> **Source extract**:
-- BEGIN --
The derivative of a recurrence relation of functions

Question

I am unsure of how to take the derivative of a recurrence relation of functions. For example consider the following recurrence relation: \begin{equation} \left\{ \begin{array}{cl} f_n(x) &= a_n\cdot f_{n-1}^2(x) \\ f_0(x) &= x \end{array} \right. \end{equation} with $0 \leq n\leq L \in \mathbb{N}$ such that $F = f_L$. How do I notate, and thereby compute, the partial derivative of the relation with respect to some $a_m$; that is, $$\frac{\partial F}{\partial a_m} =\;?$$

Does this result in a recursive definition of partial derivatives (i.e. $D_{a_m} f_n = c_n(x) D_{a_m}f_{n-1}$ where $D_x g$ is the partial derivative of $g$ with respect to $x$)? If so, can I solve this recurrence relation to a closed form of $m$ using the methods of homogeneous recurrence relations?

Lastly, can I construct a recurrence relation for $D_{a_m} F$ which acts in the reverse direction; that is, can I define a sequence such that $D_{a_m} F$ is defined by $D_{a_{m+1}}$, which is defined by $D_{a_{m+2}}, \dots,$ which is defined by $D_{a_{L}}$?
-- END --
> **Task statement**:
Answer these questions about the post on differentiating a recurrence relation of functions, one per line:
1. What is f_0(x) defined to be?
2. Which function of the sequence is F set equal to?
3. Which methods does the poster ask about using to reach a closed form in m?

> **Source data**:
-- BEGIN --
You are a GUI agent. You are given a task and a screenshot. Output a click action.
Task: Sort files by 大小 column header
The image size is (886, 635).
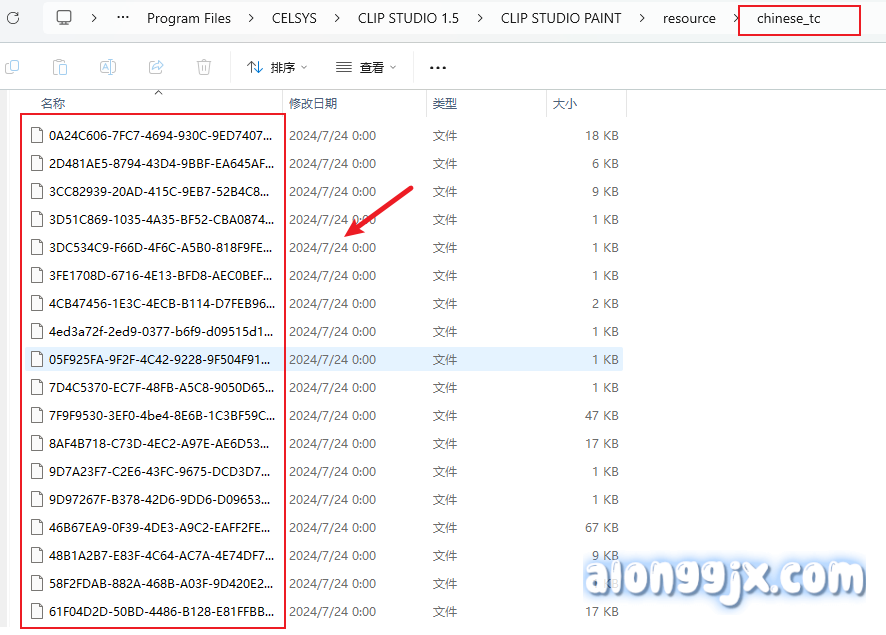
-- END --
> **Response**:
1. x
2. f_L
3. The methods of homogeneous recurrence relations